§ **What the task asks**:
No picture belongs in the answer, which must hold exactly the lines from the one with "You are a computer-use agent." through the final line below.

§ **Data extracts**:
• • • •

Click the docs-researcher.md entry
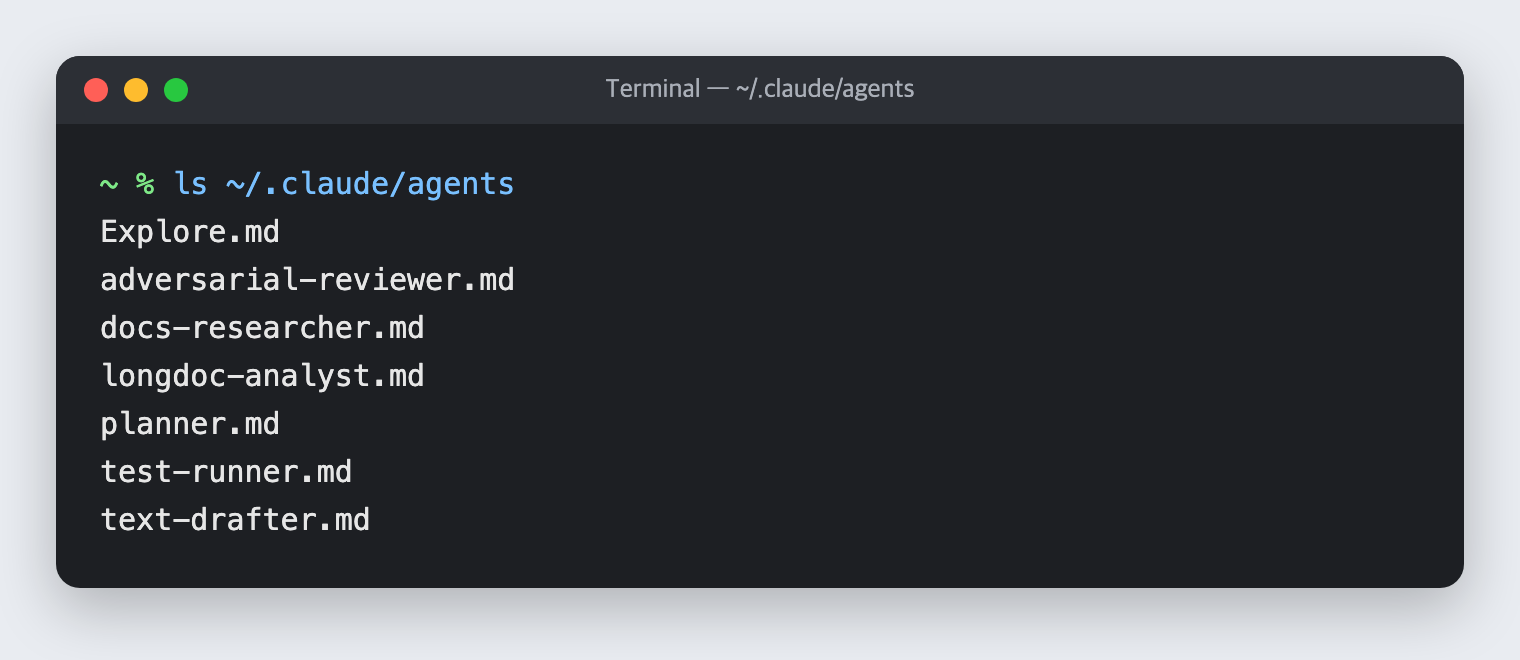The image size is (1520, 660). (262, 328)
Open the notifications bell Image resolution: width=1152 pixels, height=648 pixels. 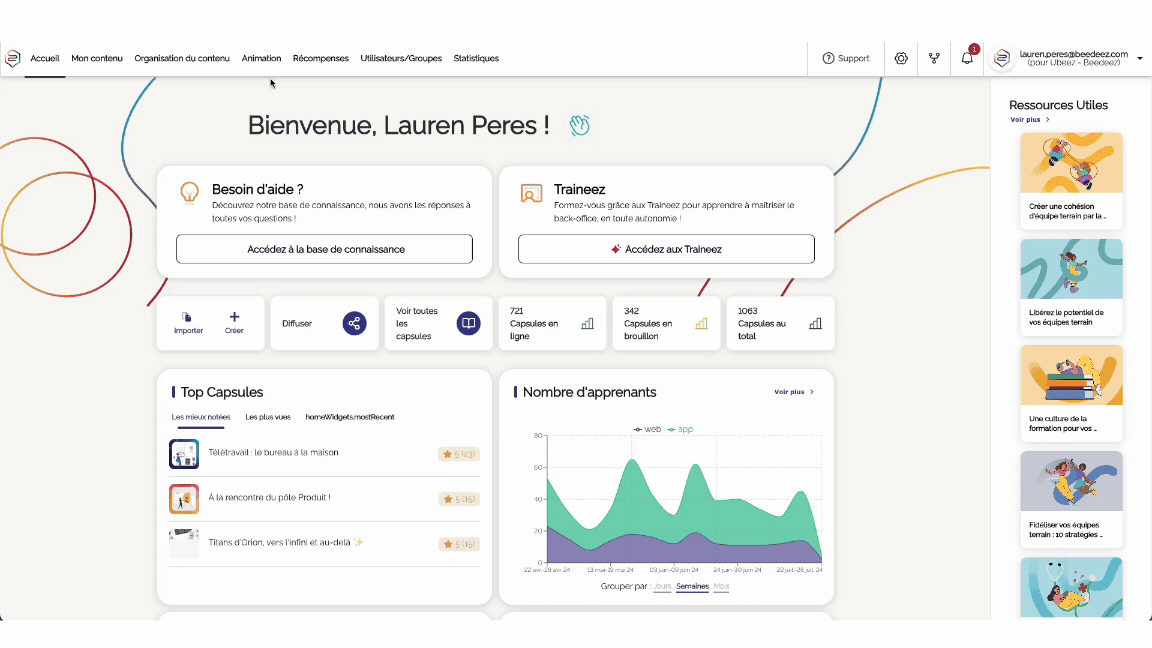click(967, 58)
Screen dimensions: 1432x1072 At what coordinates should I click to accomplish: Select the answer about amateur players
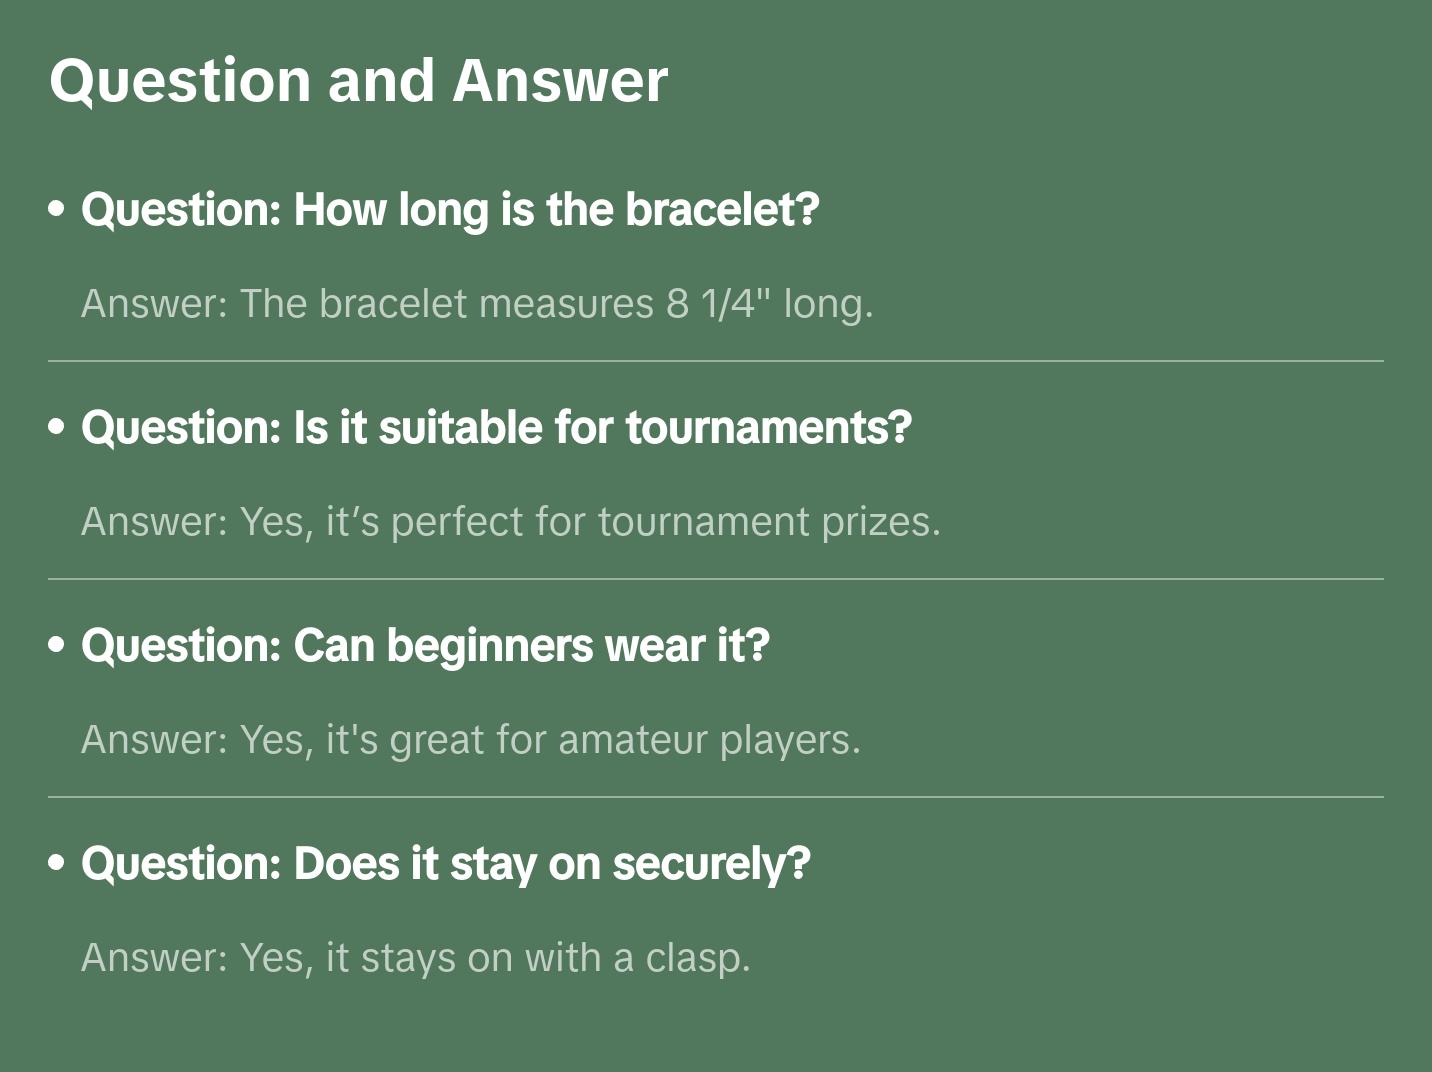470,740
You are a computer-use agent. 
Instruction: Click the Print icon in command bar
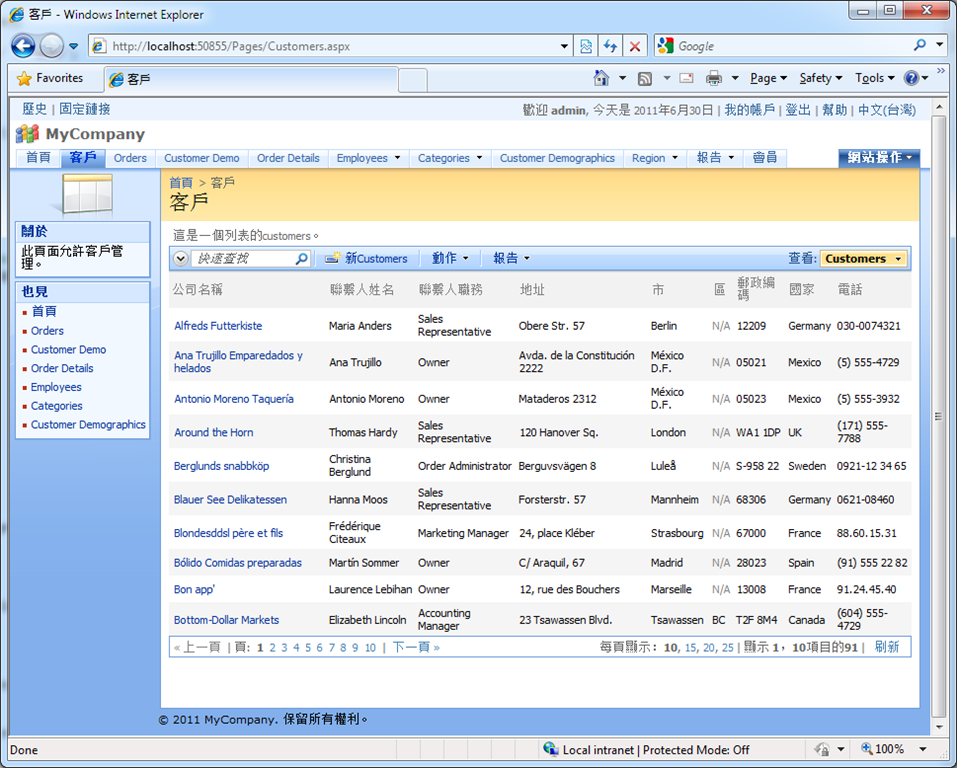(713, 78)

• • • •

§ **Reply**:
You are a computer-use agent. 
Instruction: Click the Print icon in command bar
(713, 78)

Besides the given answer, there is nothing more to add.